The collapse of the Bretton Woods international monetary system as a result of inflation in America and other countries in the late 1960s was interpreted as a serious failure of America’s economic policies.  However, the resilience of America’s international economic policies and the international economic policies of other countries during the later 1970s and the 1980s adapted very smoothly to a new era of globalization and worldwide economic prosperity.
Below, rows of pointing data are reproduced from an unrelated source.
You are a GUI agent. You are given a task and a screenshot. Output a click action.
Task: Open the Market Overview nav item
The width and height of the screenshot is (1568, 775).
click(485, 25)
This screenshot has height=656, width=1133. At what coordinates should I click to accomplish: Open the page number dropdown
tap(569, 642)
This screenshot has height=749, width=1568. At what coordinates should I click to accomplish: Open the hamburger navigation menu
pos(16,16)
America’s religiosity has been a favorite target of the critics of American exceptionalism.  They have caricatured it as the misconception that “God is always on America’s side” or that the United States has a divinely ordained mission to lead the rest of the world.  These misconceptions rest on the heretical notion that the creatures can somehow know the Creator’s mind on the outcome of conflicts and the leadership of the world.  Instead, America’s religiosity is the root cause of America’s resilience because it has given America’s leaders a deep and abiding hope for the future through their trust in the outpouring of God’s grace.  As a result the many failures have consistently led to changes in the society that have also lead to America’s outstanding successes because the hope has led to the changes that were necessary.

America’s exceptionalism is absolutely different from the exceptionalism of Britain or Greece because both these countries lack America’s distinctive resilience.  That resilience derives from the hopes of all Americans, which does not require knowledge of God’s creative intentions on the leadership of the world.